The United States will not invite representatives of Venezuelan dictator Nicolás Maduro or Nicaragua to next month’s Summit of the Americas in Los Angeles, an official confirmed Thursday.
“Absolutely not. We don’t recognize them as a sovereign government,” Kevin O’Reilly, the summit’s coordinator, told a Senate committee when asked about the Maduro regime’s involvement.
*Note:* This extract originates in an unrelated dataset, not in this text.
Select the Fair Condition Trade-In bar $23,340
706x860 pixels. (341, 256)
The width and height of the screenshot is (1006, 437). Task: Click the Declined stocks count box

The United States considers Maduro illegitimate and recognizes opposition leader Juan Guaidó as interim president.
Regarding the participation in the summit of the Nicaraguan president, Daniel Ortega, accused of increasing authoritarianism, O’Reilly also gave a definitive “no.”
He gave a less clear answer when asked if representatives of the Cuban regime would attend, saying that the White House was in charge of the invitations but that none had been sent “to my knowledge.”
President Joe Biden wants the Summit of the Americas to showcase democracy in Latin America and increase cooperation on migration, a key political priority for the United States.
But several nations led by Mexico have threatened to boycott or downgrade participation if the United States does not invite every country in the hemisphere.
O’Reilly said the administration was “constantly in dialogue” with Mexico. “Certainly we are having conversations with the government of Mexico and all the governments in the region about structuring and organization,” he said.
The Biden administration also said it plans to invite civil society groups from across Latin America.
For his part, Brazilian President Jair Bolsonaro confirmed his attendance at the summit, to be held in June in Los Angeles, where he is scheduled to have a bilateral meeting with his American counterpart, Joe Biden.
The president of the South American giant, who will seek reelection in October, had left his participation up in the air, but has finally chosen to attend the continental meeting in the Californian city, which will take place between June 6 and 10.